Estas são apenas algumas das perguntinhas que lhe poderiam ser feitas nos debates. Mas, pensando bem, o que Bolsonaro tem para dizer abertamente para os eleitores brasileiros sobre estas questões? Ou seja, vendo as coisas do ponto de vista de Bolsonaro e de seus chefes de campanha, nada seria pior para ele que levar ao conhecimento dos eleitores o que ele realmente deseja para o país.

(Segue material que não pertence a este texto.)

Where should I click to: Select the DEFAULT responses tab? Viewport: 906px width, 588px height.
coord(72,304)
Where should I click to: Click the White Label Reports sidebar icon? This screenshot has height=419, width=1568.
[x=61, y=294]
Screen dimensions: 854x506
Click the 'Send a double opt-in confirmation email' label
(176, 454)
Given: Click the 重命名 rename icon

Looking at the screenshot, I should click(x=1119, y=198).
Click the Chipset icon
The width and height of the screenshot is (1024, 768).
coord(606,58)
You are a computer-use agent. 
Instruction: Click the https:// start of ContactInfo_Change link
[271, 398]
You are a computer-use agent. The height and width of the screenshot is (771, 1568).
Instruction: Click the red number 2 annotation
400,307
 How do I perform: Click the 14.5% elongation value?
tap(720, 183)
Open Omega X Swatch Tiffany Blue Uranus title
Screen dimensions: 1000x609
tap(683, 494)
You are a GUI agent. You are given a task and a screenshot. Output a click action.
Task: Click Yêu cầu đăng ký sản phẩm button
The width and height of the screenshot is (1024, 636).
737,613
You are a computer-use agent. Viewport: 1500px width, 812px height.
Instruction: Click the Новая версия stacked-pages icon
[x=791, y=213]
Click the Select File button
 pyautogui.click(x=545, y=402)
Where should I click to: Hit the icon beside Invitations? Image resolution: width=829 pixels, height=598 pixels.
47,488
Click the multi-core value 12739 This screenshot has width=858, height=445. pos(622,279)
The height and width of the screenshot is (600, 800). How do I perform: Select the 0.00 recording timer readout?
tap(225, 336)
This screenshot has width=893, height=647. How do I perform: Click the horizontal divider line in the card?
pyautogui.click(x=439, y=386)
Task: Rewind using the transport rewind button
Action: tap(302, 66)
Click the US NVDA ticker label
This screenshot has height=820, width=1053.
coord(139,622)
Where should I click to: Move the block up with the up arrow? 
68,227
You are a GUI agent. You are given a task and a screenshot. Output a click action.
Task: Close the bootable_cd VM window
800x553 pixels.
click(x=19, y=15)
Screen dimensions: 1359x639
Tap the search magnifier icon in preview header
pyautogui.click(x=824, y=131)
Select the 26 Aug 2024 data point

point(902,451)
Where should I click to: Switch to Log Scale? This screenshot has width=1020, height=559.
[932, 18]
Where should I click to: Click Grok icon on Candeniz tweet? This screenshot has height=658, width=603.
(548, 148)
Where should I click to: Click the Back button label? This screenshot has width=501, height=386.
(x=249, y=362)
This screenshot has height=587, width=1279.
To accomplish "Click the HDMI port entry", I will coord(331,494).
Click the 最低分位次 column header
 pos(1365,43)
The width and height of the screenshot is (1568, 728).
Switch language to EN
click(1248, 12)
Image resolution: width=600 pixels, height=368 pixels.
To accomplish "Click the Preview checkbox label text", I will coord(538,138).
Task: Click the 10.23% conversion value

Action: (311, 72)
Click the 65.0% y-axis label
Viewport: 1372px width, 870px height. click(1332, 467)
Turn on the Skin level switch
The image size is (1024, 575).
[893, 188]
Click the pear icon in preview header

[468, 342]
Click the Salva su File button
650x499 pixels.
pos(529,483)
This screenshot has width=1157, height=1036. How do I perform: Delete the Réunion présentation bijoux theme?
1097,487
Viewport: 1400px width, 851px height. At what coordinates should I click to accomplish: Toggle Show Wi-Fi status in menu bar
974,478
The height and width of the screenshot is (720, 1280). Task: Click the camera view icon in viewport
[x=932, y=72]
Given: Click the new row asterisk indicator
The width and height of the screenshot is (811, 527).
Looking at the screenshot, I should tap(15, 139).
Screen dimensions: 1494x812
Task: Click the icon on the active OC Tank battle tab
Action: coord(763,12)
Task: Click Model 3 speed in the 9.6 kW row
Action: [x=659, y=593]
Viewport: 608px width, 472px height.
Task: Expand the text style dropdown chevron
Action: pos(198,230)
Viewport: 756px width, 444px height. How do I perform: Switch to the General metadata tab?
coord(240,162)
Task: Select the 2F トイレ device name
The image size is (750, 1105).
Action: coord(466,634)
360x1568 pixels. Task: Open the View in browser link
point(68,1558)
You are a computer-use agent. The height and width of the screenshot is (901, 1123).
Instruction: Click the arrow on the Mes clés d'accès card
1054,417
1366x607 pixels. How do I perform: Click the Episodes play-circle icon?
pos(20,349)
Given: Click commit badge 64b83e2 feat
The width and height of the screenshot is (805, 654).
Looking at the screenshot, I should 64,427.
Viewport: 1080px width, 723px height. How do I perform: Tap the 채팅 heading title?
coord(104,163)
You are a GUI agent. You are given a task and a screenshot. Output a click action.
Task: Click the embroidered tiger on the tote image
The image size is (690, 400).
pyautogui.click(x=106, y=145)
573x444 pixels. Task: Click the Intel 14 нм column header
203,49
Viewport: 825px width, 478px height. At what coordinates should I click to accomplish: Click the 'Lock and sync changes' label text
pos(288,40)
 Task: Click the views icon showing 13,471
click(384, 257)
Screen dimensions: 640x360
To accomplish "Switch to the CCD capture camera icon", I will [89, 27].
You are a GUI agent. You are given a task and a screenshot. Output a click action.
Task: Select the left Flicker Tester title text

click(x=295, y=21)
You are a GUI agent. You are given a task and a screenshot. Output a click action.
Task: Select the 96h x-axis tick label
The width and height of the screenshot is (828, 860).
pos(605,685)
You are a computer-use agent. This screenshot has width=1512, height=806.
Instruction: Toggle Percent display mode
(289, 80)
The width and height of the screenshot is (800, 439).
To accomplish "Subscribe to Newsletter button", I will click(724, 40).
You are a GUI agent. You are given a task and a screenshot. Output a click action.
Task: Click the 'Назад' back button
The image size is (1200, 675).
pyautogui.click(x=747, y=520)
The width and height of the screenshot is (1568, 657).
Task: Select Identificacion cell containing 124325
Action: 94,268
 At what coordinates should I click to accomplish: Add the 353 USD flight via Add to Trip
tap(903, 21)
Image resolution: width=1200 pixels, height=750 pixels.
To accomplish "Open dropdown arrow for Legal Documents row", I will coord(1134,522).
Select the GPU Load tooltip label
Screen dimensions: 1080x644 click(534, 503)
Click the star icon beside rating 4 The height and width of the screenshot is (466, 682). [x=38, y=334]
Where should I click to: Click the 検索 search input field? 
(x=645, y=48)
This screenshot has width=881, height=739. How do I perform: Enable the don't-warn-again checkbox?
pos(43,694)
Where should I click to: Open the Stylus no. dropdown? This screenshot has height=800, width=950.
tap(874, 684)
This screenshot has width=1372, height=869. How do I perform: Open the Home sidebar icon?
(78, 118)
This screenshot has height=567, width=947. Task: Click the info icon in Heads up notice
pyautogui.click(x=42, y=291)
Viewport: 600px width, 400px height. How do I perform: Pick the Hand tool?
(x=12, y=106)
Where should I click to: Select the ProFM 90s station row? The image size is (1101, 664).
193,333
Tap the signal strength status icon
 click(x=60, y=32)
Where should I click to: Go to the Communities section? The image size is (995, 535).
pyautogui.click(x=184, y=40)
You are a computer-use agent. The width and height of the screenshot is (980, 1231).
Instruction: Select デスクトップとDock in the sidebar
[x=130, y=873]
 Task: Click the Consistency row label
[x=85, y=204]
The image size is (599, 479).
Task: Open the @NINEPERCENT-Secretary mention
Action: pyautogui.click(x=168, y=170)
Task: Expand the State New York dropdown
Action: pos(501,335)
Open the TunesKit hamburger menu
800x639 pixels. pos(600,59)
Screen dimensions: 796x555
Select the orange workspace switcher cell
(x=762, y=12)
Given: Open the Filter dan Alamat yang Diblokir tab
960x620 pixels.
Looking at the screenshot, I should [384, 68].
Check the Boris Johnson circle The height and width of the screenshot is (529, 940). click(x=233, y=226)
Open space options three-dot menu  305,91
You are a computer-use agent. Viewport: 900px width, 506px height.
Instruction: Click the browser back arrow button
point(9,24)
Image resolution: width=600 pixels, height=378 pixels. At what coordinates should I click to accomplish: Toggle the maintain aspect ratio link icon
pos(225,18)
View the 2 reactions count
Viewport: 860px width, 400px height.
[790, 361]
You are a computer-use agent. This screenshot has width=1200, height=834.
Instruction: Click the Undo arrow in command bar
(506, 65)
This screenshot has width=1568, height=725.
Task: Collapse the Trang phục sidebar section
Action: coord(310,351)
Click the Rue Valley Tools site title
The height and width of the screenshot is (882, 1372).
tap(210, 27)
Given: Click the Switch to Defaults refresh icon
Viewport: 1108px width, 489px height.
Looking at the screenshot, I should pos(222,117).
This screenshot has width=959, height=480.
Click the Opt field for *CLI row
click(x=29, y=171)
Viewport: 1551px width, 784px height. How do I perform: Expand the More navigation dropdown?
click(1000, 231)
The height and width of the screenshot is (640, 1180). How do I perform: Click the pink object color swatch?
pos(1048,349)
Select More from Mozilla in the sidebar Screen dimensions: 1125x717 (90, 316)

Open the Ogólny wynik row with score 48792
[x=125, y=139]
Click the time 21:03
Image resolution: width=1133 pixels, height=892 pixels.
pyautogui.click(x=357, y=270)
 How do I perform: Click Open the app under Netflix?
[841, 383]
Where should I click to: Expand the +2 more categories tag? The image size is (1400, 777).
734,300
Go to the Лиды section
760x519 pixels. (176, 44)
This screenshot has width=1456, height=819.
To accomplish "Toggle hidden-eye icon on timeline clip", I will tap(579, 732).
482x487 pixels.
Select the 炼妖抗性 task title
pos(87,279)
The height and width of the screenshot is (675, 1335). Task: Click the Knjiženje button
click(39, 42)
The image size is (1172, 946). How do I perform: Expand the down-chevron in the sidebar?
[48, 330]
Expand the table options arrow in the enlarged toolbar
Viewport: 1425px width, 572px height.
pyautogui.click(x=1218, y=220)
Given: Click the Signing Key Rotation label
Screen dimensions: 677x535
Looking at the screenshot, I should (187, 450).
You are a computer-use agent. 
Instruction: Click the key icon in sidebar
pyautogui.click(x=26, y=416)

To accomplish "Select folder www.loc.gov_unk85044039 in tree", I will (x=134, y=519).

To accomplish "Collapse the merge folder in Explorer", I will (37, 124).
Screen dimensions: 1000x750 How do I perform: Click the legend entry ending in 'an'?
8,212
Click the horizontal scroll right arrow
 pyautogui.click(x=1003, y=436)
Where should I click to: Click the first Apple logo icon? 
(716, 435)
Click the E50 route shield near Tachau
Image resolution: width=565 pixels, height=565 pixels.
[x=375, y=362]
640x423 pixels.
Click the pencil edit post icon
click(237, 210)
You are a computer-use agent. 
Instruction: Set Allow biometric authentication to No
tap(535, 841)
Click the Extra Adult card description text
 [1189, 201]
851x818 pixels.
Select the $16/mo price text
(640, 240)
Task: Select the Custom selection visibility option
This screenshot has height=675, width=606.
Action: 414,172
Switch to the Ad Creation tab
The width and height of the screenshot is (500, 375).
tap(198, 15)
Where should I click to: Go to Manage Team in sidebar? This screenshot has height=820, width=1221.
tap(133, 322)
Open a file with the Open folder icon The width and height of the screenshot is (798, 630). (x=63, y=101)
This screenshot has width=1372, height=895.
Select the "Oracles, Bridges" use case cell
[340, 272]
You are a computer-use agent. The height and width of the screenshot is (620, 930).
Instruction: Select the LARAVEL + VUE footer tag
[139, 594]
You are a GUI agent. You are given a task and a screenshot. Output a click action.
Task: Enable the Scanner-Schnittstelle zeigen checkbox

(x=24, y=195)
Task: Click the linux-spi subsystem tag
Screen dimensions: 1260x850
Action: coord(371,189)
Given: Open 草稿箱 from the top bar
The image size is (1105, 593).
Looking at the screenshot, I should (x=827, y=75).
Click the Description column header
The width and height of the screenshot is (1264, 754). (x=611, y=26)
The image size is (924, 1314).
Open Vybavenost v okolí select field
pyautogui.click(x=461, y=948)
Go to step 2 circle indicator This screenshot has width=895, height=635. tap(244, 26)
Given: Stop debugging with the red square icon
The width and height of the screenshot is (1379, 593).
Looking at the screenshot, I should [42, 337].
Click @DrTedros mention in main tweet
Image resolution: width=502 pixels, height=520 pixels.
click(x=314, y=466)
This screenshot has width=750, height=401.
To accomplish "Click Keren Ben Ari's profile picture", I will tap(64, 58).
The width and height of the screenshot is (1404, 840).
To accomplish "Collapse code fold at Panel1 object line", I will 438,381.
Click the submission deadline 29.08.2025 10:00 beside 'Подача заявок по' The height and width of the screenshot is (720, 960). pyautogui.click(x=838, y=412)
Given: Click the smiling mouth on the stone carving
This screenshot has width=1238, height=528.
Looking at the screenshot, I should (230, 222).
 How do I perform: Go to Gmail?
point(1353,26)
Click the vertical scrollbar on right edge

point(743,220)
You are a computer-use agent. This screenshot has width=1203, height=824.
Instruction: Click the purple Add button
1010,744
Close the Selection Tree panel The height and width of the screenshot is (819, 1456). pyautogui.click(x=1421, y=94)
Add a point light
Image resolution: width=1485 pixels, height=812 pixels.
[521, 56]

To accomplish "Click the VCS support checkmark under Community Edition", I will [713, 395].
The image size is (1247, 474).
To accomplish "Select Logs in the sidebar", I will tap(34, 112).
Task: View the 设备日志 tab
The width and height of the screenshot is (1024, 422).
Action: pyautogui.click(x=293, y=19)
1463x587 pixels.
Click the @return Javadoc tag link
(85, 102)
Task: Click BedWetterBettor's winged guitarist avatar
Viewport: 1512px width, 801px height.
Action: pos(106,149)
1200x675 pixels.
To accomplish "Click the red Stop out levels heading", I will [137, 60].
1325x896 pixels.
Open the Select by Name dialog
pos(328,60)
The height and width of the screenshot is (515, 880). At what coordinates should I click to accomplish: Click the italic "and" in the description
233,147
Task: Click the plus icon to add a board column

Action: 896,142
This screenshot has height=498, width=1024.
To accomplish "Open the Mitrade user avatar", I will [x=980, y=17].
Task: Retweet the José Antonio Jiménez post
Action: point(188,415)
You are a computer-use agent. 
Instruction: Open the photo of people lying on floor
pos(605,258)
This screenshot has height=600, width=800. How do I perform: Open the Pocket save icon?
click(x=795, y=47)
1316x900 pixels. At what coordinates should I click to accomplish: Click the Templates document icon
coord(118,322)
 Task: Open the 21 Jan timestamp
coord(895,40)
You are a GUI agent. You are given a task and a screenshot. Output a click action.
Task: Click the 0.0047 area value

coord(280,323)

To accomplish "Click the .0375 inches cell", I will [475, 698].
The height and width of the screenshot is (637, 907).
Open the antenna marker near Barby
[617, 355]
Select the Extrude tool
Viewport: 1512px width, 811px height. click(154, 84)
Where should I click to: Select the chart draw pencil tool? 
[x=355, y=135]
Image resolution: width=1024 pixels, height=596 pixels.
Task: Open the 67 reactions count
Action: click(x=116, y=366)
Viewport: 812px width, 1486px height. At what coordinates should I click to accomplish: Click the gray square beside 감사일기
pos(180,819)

Em razão da carência de meios de informação plurais e democráticos, assim como pela vida de penúria a que está submetido, nosso povo tem grandes dificuldades para se informar conscientemente, mas, sem nenhuma dúvida, quando tem a possibilidade de conhecer o que pretendem fazer com ele, nunca faz a opção por aquilo que vai desgraçar a sua vida, a vida de seus filhos e netos, e a vida da maioria de seus compatriotas. É por tudo isto que Bolsonaro não deseja revelar o que realmente pretende implementar em seu governo, no caso de que fosse eleito. Em outras palavras, Bolsonaro sabe que precisa fugir dos debates.